Inter – Parma 1-0

Marcatori: 37′ st Rocchi

Inter: Handanovic; Jonathan, Ranocchia, Juan Jesus, Pereira; Zanetti, Kovacic, Kuzmanovic, Schelotto (32′ st Garritano); Alvarez; Rocchi (39′ st Chivu)

Parma: Mirante; Coda (28′ st Santacroce), Benalouane, Lucarelli, Gobbi; Marchionni (41′ st Galloppa), Valdes, Parolo; Belfodil (1′ st Biabiany), Amauri, Sansone

Una tipica partita italiana di fine campionato tra due squadre senza obiettivi reali e con poco da chiedere alle ultime gare della stagione; anche se i nerazzurri sono ancora in lotta per un posto in Europa League, la impressionante sequela di infortuni lascia la sensazione che la testa sia già alla prossima stagione e che per ora si viva alla giornata.

Stramaccioni schiera i suoi uomini con il 433: Zanetti e Kuzmanovic sono gli interni e Jonathan ha molta libertà di avanzare ben coperto dal capitano. Lo schieramento offensivo a tre punte dei ducali porta a una partita dai ritmi blandi ma giocata a viso aperto e quindi piacevole con occasioni da ambo le parti.

Nel primo tempo tra i nerazzurri brilla soprattutto la fascia destra, Jonathan è in grande spolvero e ben servito da Kovacic e Alvarez arriva spesso sul fondo per il cross ma la difesa del Parma è sempre attenta e non lascia spazio a Rocchi e Schelotto. L’italo-argentino ha pure una ghiotta occasione su situazione da calcio da fermo, ma a pochi metri da Mirante non riesce a fare di meglio che colpire il portiere avversario.

La squadra di Donadoni prova a colpire soprattutto con dei tiri dalla lunga distanza e su un tentativo di Valdes è la traversa a salvare la porta nerazzurra, quando invece prova ad attaccare dalle fasce trova sempre la difesa interista attenta a respingere.

Nella ripresa l’ex Biabiany sostituisce lo spento Belfodil mentre Stramaccioni non può sostituire il deludente e acciaccato Schelotto per mancanza di alternative in panchina.
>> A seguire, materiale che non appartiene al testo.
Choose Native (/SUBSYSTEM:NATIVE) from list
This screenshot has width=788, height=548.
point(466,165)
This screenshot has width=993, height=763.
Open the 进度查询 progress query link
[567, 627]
La partita rimane equilibrata ma più confusa complice anche la stanchezza dei nerazzurri che rimangono più coperti per non subire le ripartenze degli ospiti. Le prime occasioni sono per Rocchi ma le sue conclusioni dal limite non inquadrano la porta, poi verso la metà del tempo pure il Parma prova a impensierire Handanovic prima con i tiri da fuori di Sansone e Biabiany e poi con il francese che solo davanti al portiere non riesce a segnare grazie all’ennesimo Samiracolo stagionale. Il tempo di far esordire Garritano in campionato al posto di Schelotto e come da tradizione dopo il gol fallito arriva il gol degli avversari: Kovacic serve l’accorrente Jonathan sulla destra, cross rasoterra al centro per Tommaso Rocchi che con un tiro sbilenco inganna Mirante e realizza il gol della vittoria.
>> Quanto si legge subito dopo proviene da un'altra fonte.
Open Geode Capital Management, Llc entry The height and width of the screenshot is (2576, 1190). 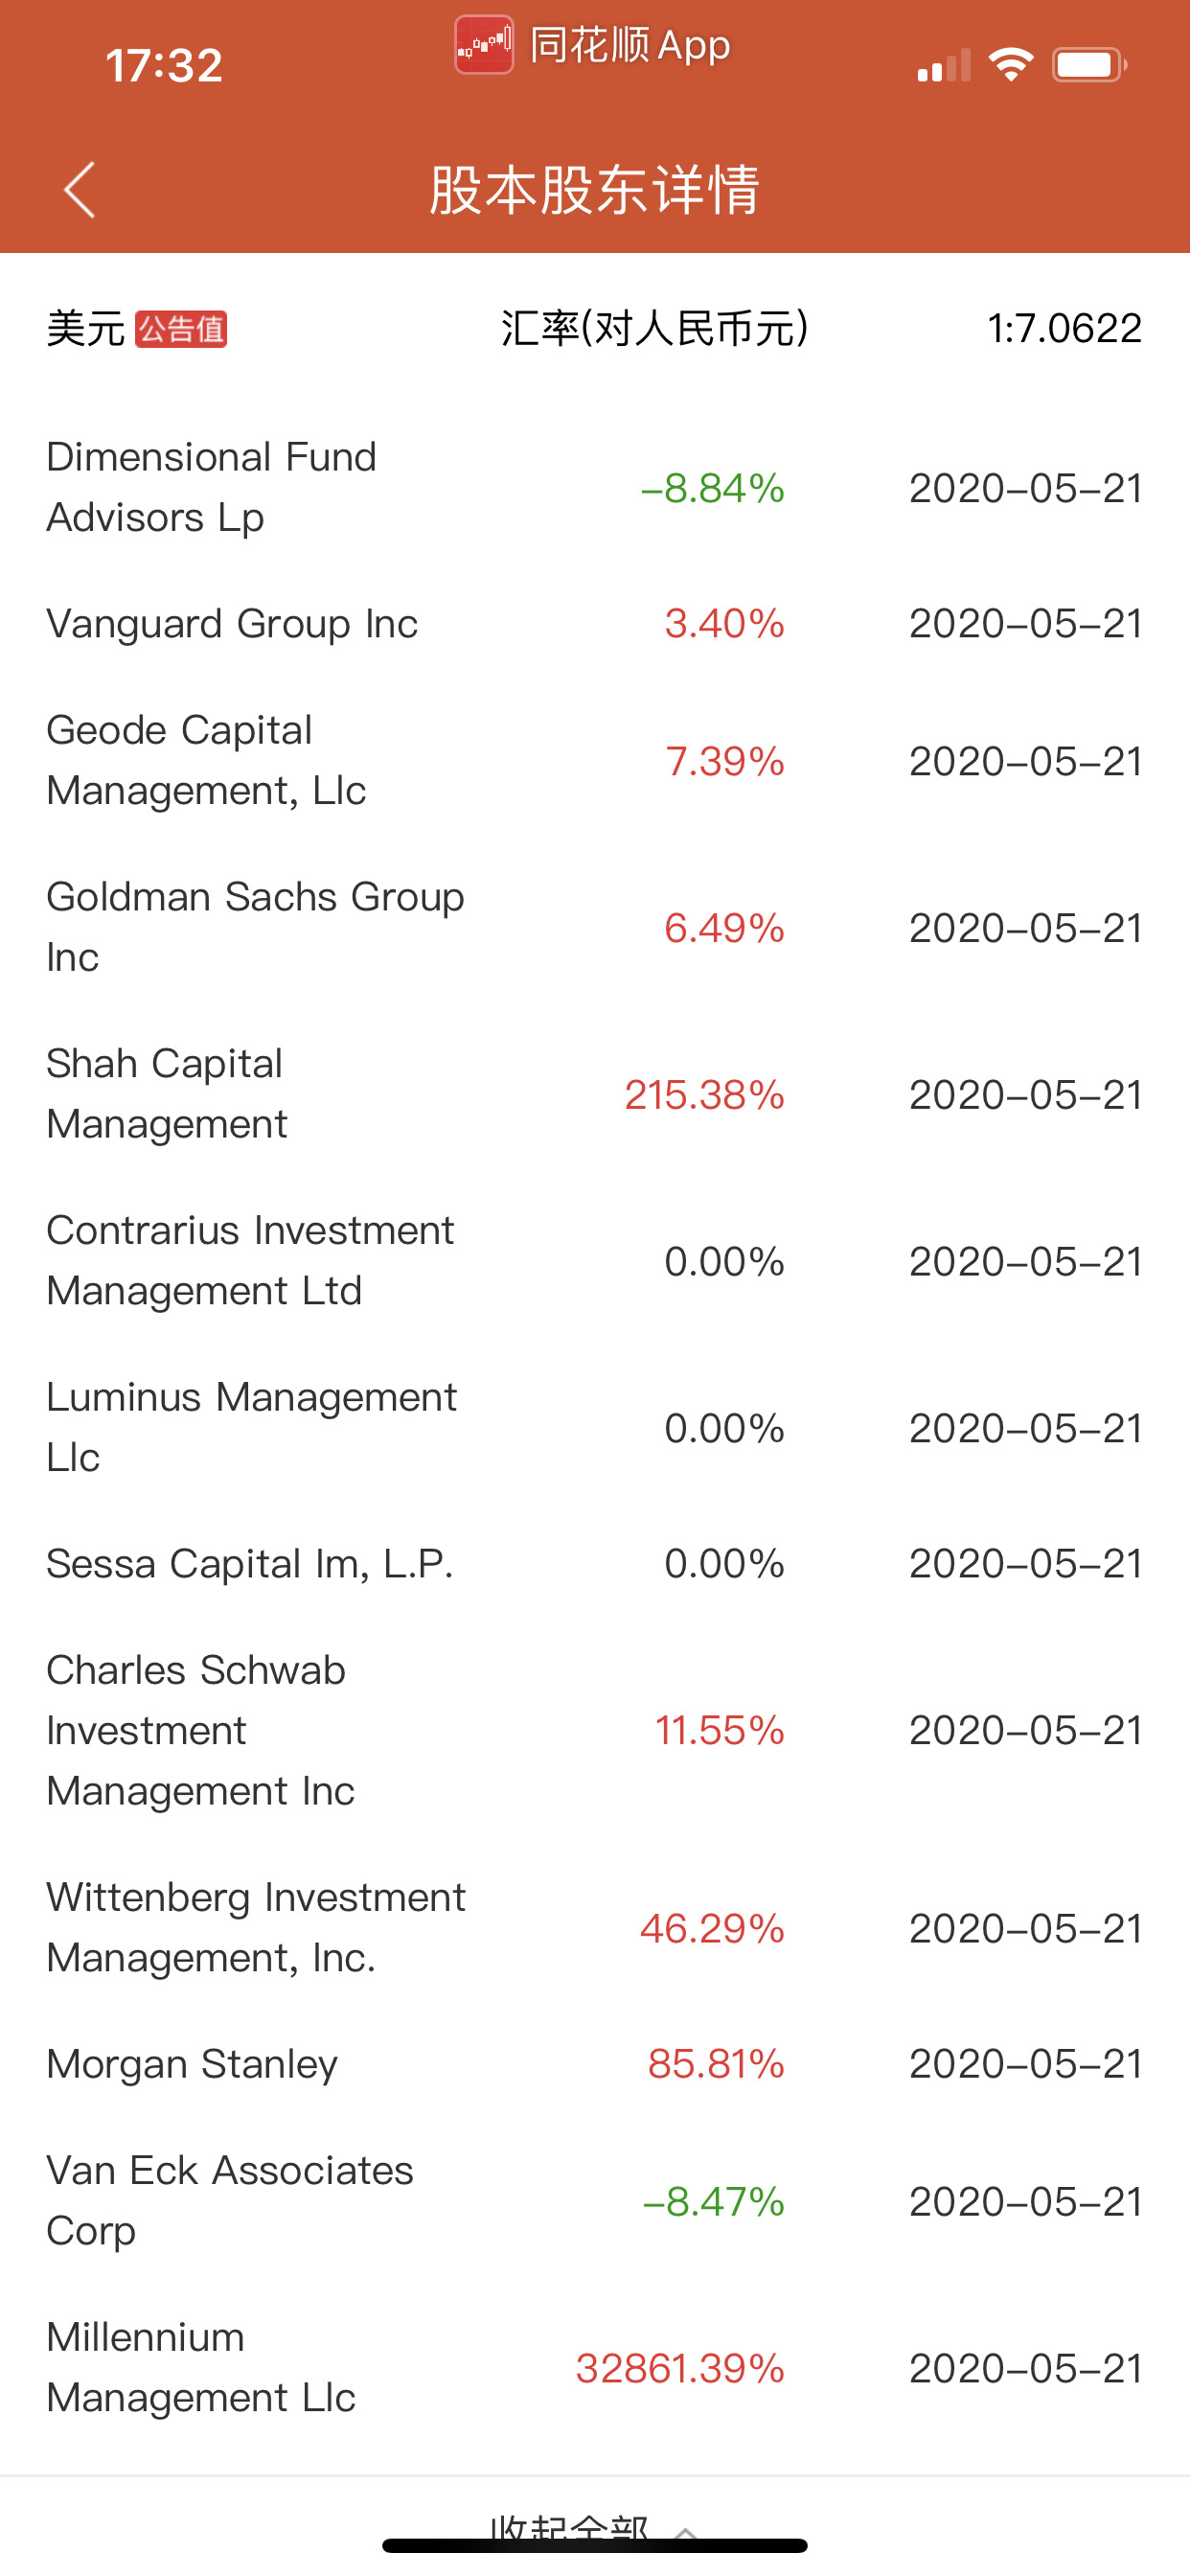click(x=595, y=761)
Finalmente l’Inter torna alla vittoria a San Siro senza comunque entusiasmare, la partita a parte il risultato non è stata molto diversa dalle ultime: ci sono miglioramenti nella fluidità del gioco grazie soprattutto al sempre più sorprendente Kovacic ma si fatica viste le numerose assenze in attacco a finalizzare l’azione, oggi per esempio sono stati solo 2 i tiri nello specchio della porta. Dicevamo qualche settimana fa che si dovranno utilizzare queste ultime partite per capire quali, tra i giocatori meno utilizzati, potranno far parte della rosa per la prossima stagione. Jonathan e Alvarez stanno fornendo prove convincenti, da una parte le geometrie del nuovo regista aiutano soprattutto il laterale brasiliano a ricevere il pallone sulla corsa e non più sui piedi, dall’altra questo momento da “non abbiamo più niente da perdere” può aver fatto scattare qualcosa a livello mentale che li ha sbloccati dall’ansia da prestazione.
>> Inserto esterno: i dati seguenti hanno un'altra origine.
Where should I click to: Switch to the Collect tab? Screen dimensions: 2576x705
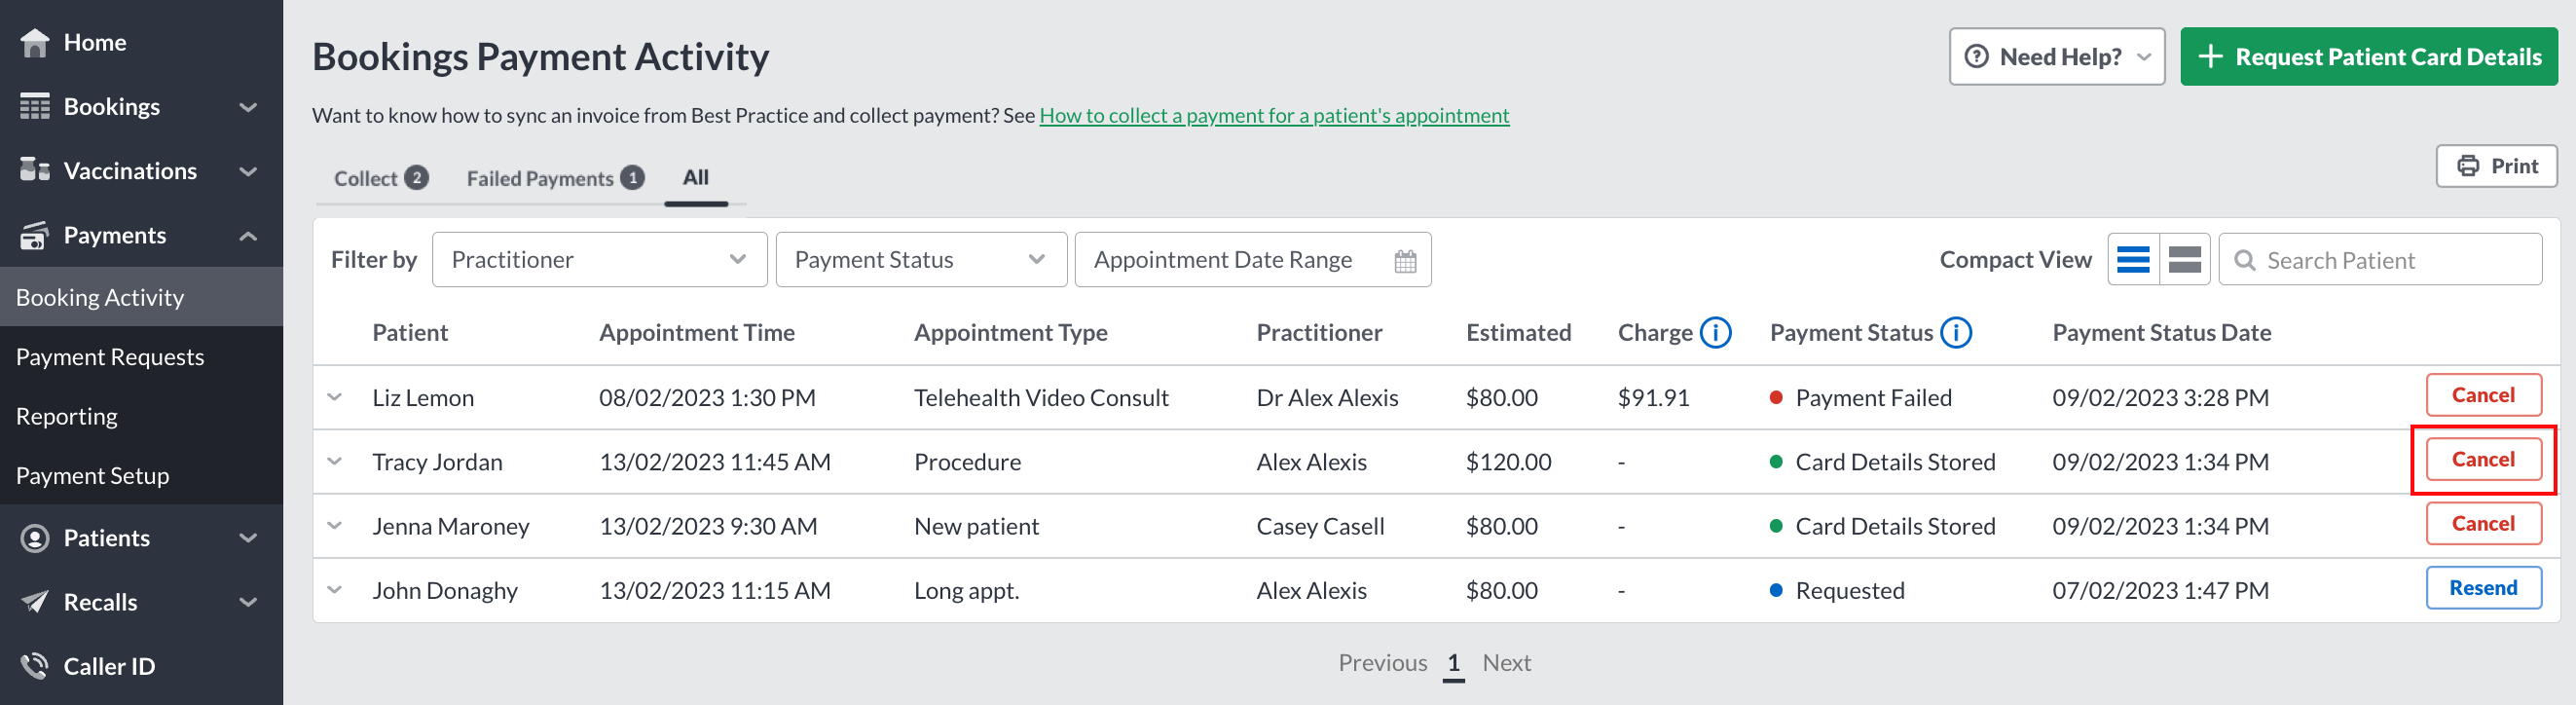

Kuzmanovic oggi è sembrato in ripresa e più a suo agio nel ruolo di interno mentre Schelotto al momento è il giocatore più in difficoltà: schierato a sinistra ci ha messo molta grinta e voglia ma gli sono riuscite pochissime giocate tanto da essere fischiato al momento della sostituzione con il giovane Garritano.

Andiamoci comunque piano con i giudizi definitivi, la condizione psicologica è davvero molto importante e nella sconfortante situazione in cui ci troviamo, a causa degli infortuni e dei pessimi risultati degli ultimi tempi, è molto alto il rischio di sottovalutare qualche elemento di non primissimo piano ma che potrebbe dare un importante contributo.

Poi ci sono i fenomeni, e loro anche a 18 anni e in condizioni avverse, brillano di luce propria.